Start of EXCERPTED RECORDS
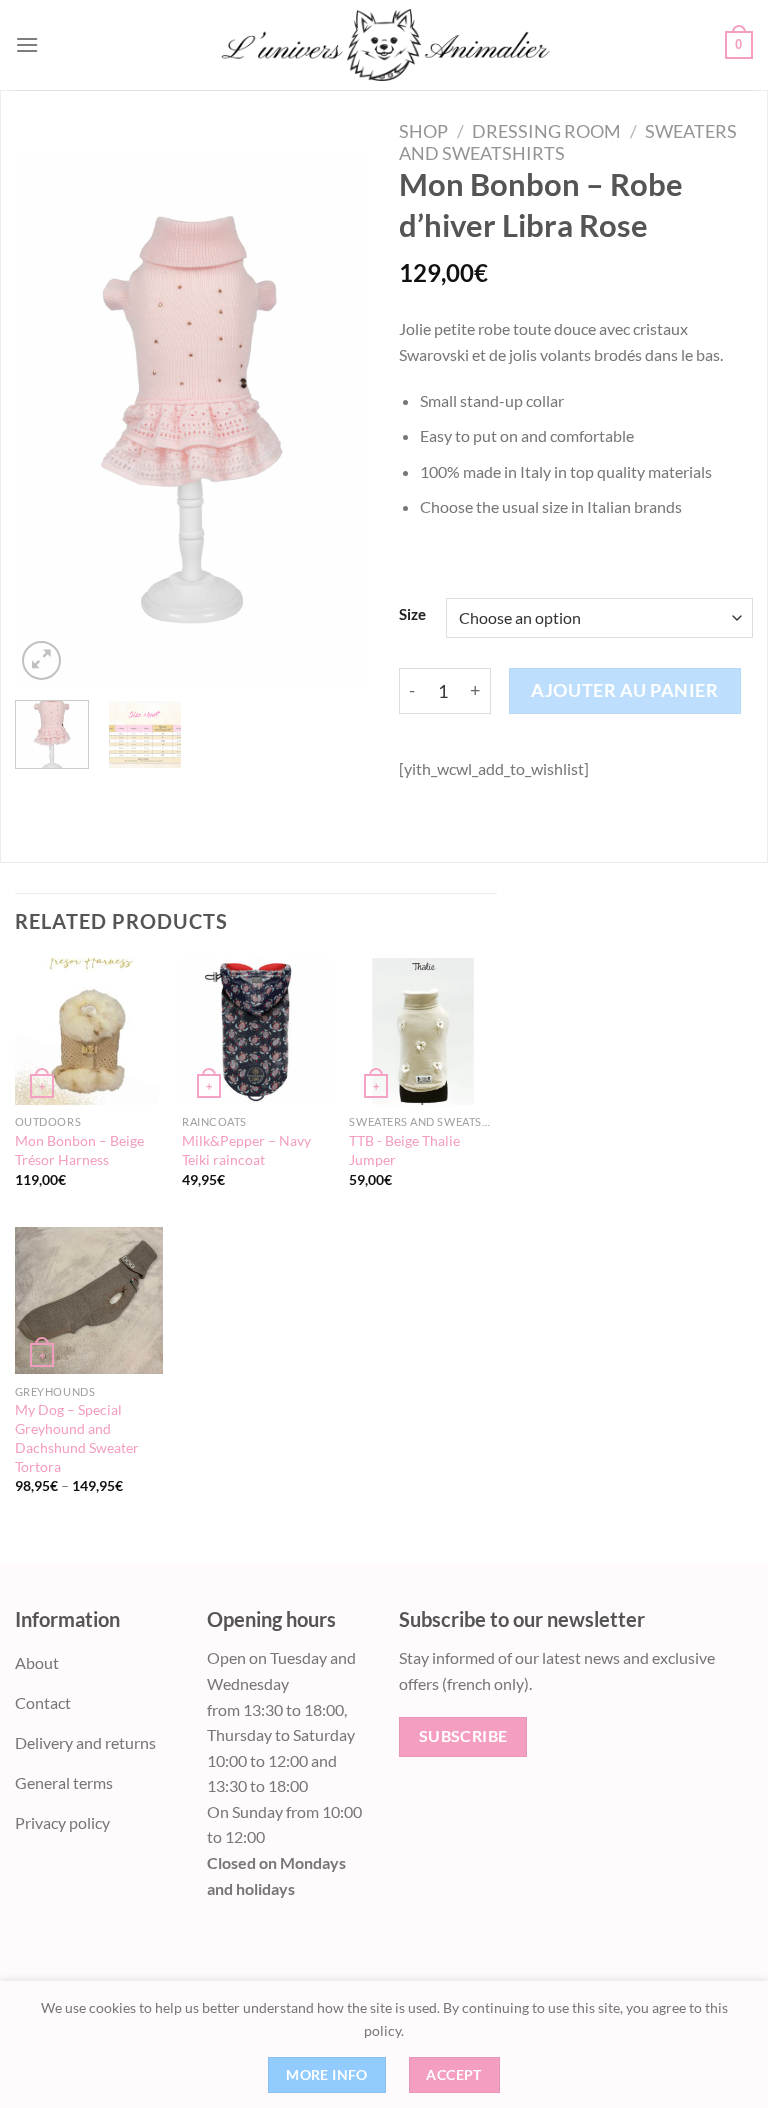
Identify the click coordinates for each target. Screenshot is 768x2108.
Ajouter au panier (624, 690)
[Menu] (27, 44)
End of EXCERPTED RECORDS
Start of EXCERPTED RECORDS
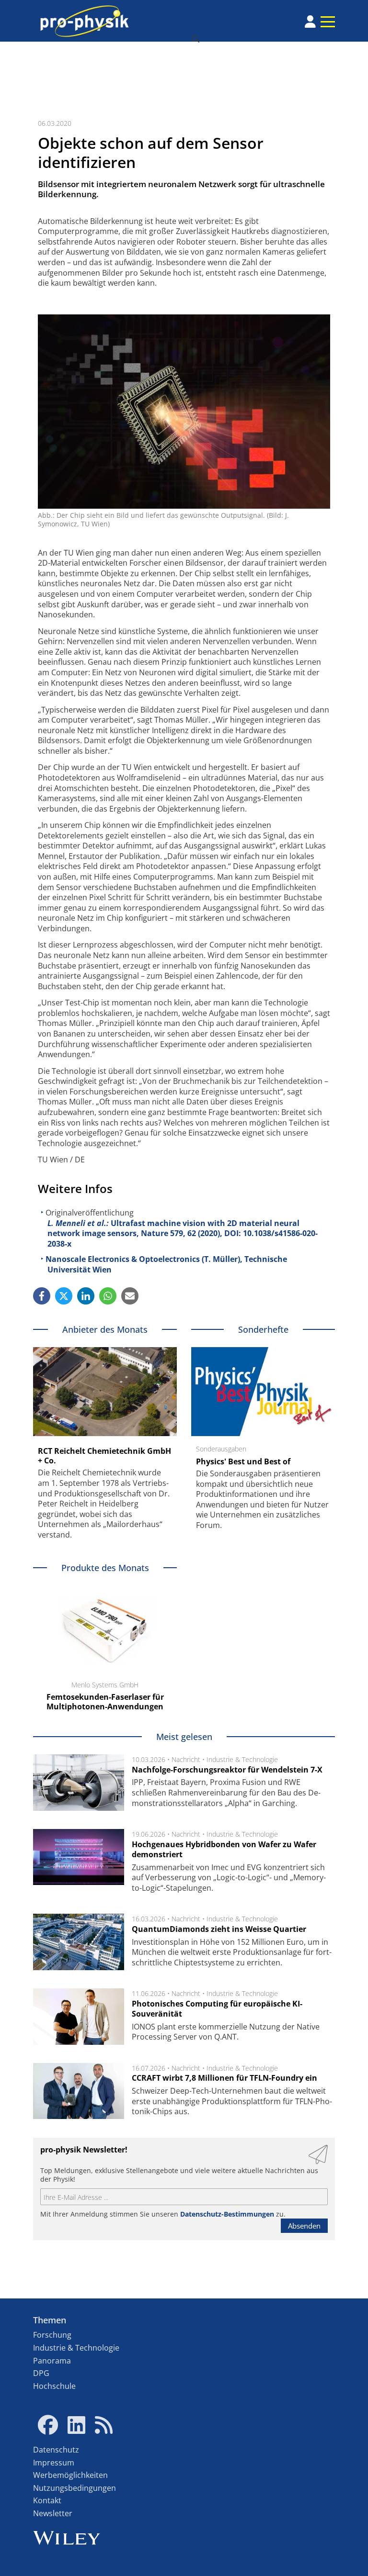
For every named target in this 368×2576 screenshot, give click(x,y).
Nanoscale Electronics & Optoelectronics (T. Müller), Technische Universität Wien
End of EXCERPTED RECORDS
> **TASK INSTRUCTIONS**
Scan the lines above for "For every named" and for "Nanoscale Electronics &". Repeat exactly the line holding each of them and every line in between.

> **WRITTEN ANSWER**
For every named target in this 368×2576 screenshot, give click(x,y).
Nanoscale Electronics & Optoelectronics (T. Müller), Technische Universität Wien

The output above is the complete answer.